V. Две искусственные массы: церковь и армия
Относительно морфологии масс надо вспомнить, что можно выделить очень много видов масс и не меньше противоречащих друг другу принципов их организации. Есть массы летучие, эфемерные, а есть массы устойчивые; массы однородные, состоящие из похожих друг на друга индивидов, и массы неоднородные; естественные массы и искусственные, для организации которых необходимо приложение внешней силы; примитивные массы и высокоорганизованные. По некоторым соображениям нам хотелось бы обратить особое внимание на одно различие, ускользнувшее от внимания рассмотренных нами авторов; я имею в виду различение между массами без вождей и массами с вождями. Вопреки устоявшейся традиции мы в качестве исходного пункта выберем не относительно простую массу, а высокоорганизованные, устойчивые и долговечные искусственные массы. Самые интересные примеры таких структур это церковь община верующих, и армия войско.

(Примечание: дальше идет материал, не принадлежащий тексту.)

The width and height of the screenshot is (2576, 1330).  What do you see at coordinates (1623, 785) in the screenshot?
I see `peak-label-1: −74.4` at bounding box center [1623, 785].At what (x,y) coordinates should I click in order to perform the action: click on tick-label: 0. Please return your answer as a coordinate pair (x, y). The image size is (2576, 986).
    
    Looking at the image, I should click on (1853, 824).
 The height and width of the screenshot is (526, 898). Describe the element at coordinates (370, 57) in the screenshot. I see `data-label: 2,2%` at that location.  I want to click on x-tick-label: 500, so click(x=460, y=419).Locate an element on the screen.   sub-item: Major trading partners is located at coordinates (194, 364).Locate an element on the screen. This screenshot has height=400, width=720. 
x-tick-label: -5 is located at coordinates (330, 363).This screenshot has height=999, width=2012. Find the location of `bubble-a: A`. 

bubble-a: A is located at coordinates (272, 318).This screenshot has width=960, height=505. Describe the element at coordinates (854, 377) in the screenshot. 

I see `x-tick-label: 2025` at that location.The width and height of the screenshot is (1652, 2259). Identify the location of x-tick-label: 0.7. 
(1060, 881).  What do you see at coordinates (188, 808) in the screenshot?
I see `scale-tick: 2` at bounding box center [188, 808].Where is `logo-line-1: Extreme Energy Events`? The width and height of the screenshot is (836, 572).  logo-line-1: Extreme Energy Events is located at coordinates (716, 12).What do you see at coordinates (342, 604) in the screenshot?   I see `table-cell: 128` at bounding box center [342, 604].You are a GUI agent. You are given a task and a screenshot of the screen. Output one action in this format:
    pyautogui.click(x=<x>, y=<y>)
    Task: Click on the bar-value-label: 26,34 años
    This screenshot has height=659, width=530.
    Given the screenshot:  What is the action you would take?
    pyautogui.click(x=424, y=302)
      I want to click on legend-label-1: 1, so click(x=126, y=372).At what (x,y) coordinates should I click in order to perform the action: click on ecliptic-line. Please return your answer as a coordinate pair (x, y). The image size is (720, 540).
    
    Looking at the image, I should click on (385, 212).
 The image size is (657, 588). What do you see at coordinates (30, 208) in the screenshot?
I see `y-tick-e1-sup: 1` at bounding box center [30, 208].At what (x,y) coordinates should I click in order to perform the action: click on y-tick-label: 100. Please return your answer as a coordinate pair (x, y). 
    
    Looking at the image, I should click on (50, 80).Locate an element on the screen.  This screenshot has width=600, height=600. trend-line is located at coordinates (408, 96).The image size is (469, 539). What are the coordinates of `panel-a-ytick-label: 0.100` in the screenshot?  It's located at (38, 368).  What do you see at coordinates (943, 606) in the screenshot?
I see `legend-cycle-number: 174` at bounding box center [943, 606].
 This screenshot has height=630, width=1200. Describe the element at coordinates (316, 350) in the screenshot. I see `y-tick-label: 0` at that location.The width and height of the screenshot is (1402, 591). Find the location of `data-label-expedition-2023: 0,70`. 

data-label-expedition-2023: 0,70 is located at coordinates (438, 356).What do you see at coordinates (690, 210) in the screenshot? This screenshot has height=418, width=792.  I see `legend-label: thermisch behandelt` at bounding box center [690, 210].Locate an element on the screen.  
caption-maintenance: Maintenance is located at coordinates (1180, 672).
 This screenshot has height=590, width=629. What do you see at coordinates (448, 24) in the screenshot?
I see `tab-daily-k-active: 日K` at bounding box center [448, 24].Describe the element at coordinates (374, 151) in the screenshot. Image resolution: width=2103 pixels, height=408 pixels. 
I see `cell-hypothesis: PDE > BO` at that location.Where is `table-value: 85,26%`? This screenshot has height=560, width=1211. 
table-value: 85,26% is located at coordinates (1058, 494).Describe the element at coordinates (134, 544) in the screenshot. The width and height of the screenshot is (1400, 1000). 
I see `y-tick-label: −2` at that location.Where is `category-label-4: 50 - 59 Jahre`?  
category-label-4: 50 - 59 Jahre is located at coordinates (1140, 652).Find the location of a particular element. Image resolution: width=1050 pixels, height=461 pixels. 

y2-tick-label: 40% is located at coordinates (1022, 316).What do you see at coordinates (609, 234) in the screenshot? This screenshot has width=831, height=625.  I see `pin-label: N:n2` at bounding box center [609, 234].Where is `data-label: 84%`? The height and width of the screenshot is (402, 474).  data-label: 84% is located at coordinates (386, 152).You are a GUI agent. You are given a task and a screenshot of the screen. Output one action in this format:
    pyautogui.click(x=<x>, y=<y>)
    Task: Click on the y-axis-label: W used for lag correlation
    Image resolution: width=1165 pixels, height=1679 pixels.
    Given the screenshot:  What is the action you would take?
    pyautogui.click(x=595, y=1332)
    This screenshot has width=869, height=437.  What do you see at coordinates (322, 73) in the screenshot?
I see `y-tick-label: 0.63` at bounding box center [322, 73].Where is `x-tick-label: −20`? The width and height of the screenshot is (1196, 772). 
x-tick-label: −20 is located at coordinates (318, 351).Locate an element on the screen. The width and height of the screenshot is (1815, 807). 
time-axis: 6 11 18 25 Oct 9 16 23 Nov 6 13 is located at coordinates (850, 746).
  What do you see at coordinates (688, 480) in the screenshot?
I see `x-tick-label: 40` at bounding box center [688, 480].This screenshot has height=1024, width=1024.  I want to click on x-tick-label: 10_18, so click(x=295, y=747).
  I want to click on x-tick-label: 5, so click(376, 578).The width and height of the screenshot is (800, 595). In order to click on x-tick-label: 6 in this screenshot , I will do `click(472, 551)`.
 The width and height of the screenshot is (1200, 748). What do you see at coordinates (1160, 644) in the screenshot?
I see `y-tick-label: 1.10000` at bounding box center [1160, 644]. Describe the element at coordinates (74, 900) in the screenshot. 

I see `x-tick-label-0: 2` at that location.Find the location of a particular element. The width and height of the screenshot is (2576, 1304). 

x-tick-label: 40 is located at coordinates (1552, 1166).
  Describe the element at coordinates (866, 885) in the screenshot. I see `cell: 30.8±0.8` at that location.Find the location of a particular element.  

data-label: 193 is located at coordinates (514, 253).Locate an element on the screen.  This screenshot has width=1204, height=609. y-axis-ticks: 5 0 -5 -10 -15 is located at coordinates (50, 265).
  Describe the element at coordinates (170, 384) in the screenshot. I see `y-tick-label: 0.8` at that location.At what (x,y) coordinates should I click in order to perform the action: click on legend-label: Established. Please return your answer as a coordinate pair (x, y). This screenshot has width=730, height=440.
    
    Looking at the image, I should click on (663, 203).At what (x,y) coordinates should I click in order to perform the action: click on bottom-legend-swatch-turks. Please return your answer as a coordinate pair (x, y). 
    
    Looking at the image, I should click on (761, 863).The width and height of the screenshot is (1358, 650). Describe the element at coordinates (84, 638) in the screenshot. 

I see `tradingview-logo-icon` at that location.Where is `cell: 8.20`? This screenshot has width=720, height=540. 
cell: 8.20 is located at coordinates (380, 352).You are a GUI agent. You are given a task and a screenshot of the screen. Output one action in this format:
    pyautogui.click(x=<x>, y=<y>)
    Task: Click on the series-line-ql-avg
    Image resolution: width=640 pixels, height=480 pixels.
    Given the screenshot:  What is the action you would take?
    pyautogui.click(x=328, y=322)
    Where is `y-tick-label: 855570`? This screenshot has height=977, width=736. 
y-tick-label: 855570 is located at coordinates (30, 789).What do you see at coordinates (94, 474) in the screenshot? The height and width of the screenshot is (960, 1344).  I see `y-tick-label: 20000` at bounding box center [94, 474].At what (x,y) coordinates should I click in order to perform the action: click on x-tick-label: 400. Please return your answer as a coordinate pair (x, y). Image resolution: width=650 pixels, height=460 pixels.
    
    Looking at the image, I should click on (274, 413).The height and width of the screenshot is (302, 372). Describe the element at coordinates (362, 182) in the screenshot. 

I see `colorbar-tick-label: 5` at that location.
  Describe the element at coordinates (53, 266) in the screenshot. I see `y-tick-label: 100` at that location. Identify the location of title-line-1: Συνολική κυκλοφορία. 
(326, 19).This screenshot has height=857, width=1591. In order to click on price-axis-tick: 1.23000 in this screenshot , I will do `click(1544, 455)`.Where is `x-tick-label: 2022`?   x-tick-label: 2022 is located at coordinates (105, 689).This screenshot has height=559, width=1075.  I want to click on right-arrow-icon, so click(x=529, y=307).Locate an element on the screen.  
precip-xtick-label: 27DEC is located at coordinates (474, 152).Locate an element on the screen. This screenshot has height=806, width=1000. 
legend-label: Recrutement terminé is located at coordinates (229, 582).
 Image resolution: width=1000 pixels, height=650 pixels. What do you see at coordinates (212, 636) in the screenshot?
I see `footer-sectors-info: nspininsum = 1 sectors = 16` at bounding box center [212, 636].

Церковь и войско искусственные массы, то есть необходимо приложить извне известное принуждение, чтобы уберечь их от распада и предупредить изменение их структуры. Как правило, человека не спрашивают, хочет ли он вступить в эту массу, как и не предоставляют ему свободное право сделать это; тем не менее, попытка выхода обычно преследуется, наказывается или обставляется некими вполне определенными условиями. Вопрос о том, почему эти объединения нуждаются в таких особых сохраняющих мероприятиях, выходит за пределы рассмотрения настоящего труда. Нас здесь привлекает только одно обстоятельство: в этих, защищенных большими усилиями от распада массах можно с большой отчетливостью различить известные отношения, которые в других массах более скрыты.